As dietas ricas em proteína têm ganhado cada vez mais espaço entre adultos que buscam melhorar a composição corporal, controlar o apetite e promover a perda de peso. Apesar disso, persistem há décadas alegações de que o consumo elevado de proteína poderia trazer riscos à saúde — desde problemas renais até aumento do risco de diabetes tipo 2 e perda óssea. No entanto, uma análise detalhada publicada no The American Journal of Clinical Nutrition questiona com base científica a veracidade dessas suposições.
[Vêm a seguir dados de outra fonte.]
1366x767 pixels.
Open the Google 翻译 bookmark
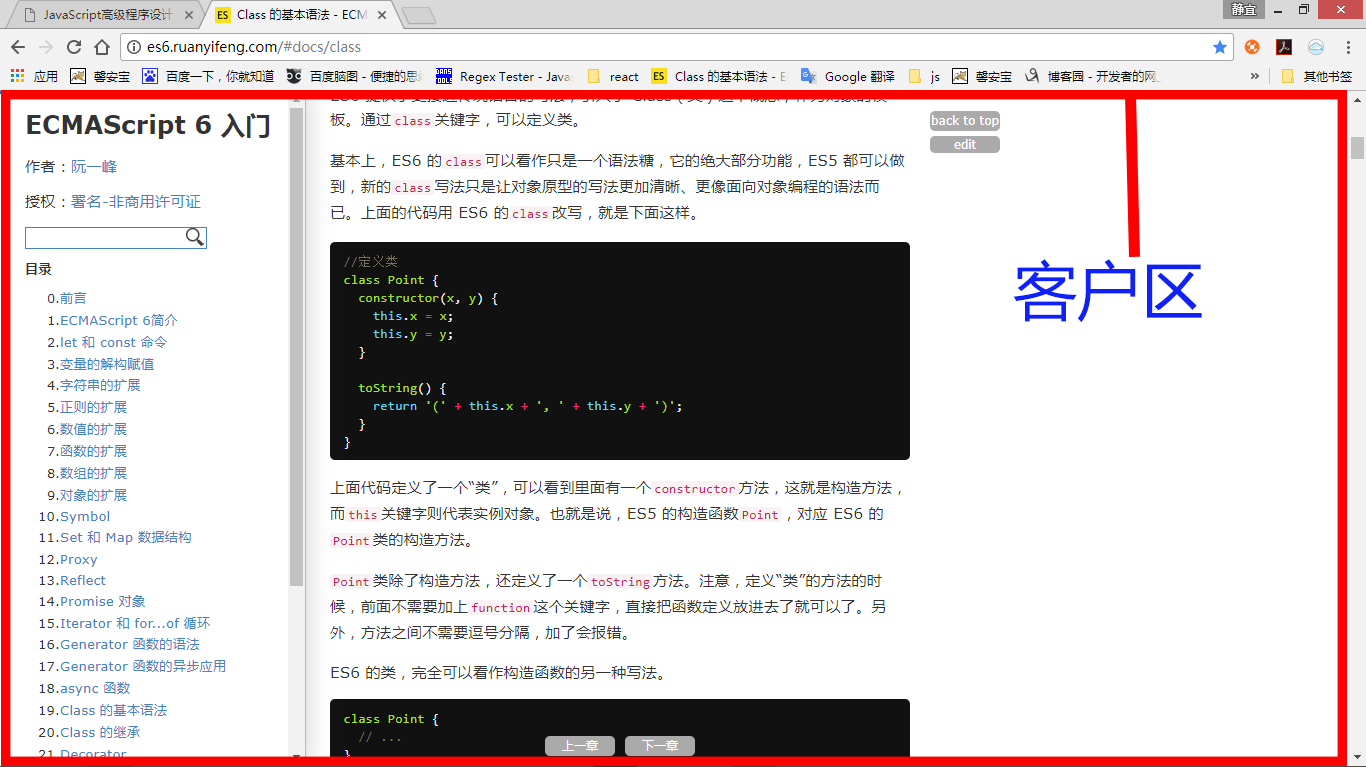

Ausência de danos renais em indivíduos saudáveis
Um dos principais argumentos contra dietas hiperproteicas é o possível impacto negativo sobre os rins. Contudo, os autores destacam que não há evidência robusta que relacione o consumo elevado de proteína com danos renais em pessoas saudáveis. Embora haja aumento temporário na taxa de filtração glomerular — uma adaptação fisiológica esperada — estudos clínicos e metanálises demonstraram ausência de efeitos patológicos mesmo com ingestões acima de 2,5 g/kg de peso corporal por longos períodos. Uma revisão sistemática recente apontou, inclusive, associação inversa entre alta ingestão proteica e risco de doença renal crônica.
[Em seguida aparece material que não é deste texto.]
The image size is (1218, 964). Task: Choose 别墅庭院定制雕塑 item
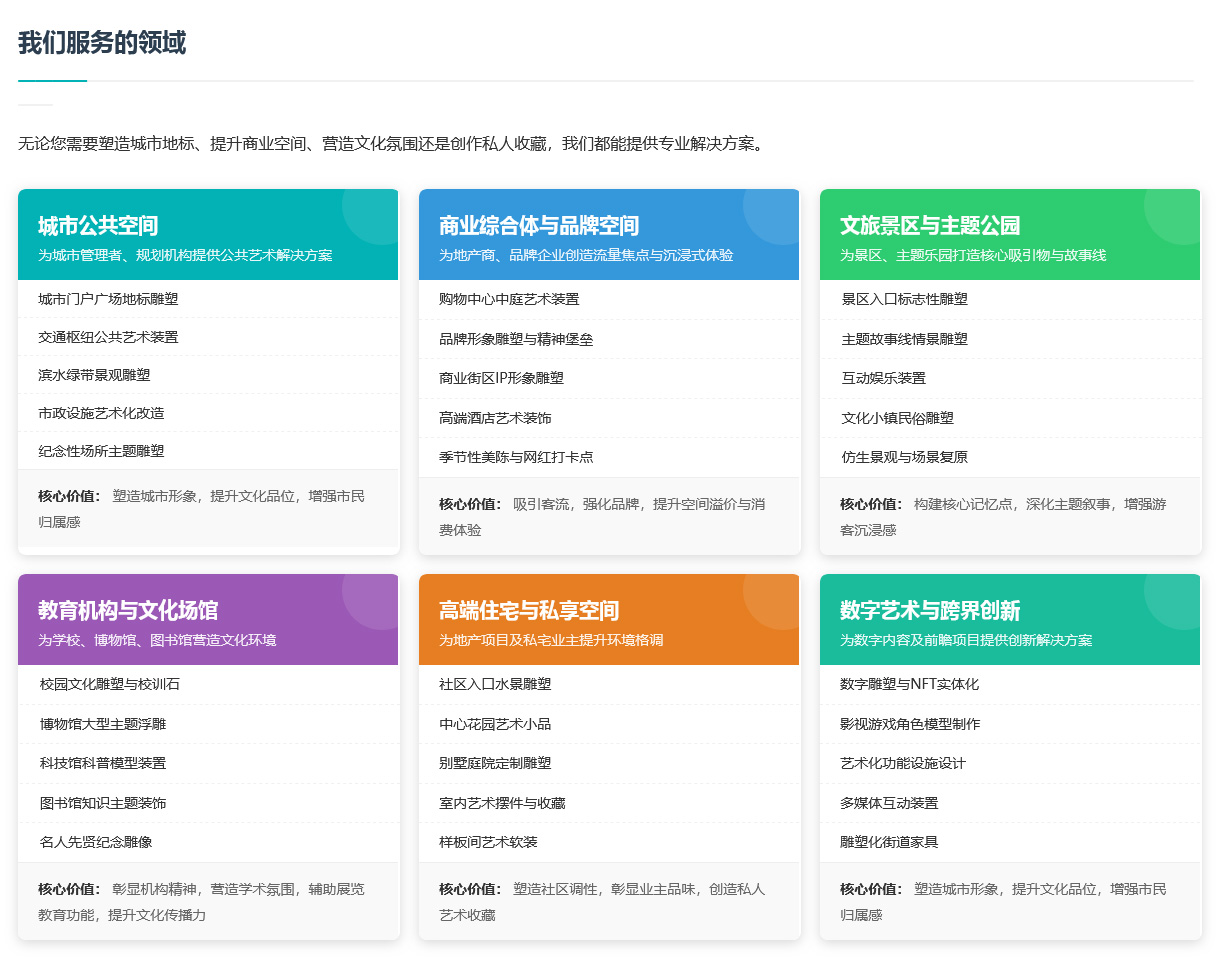(x=495, y=763)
Benefícios ósseos, não prejuízos
O medo de que dietas ricas em proteína provoquem desmineralização óssea também foi investigado. Embora a ingestão de proteína aumente a excreção de cálcio urinário, isso não se traduz em maior risco de fraturas. Na realidade, evidências mostram que, especialmente em idosos, a ingestão adequada ou elevada de proteína (≥ 0,8 g/kg/dia) está associada a maior densidade mineral óssea, menor taxa de perda óssea e menor risco de fraturas — desde que a ingestão de cálcio também seja suficiente. Os autores concluem que, do ponto de vista ósseo, a ingestão elevada de proteína deve ser vista como benéfica, não prejudicial.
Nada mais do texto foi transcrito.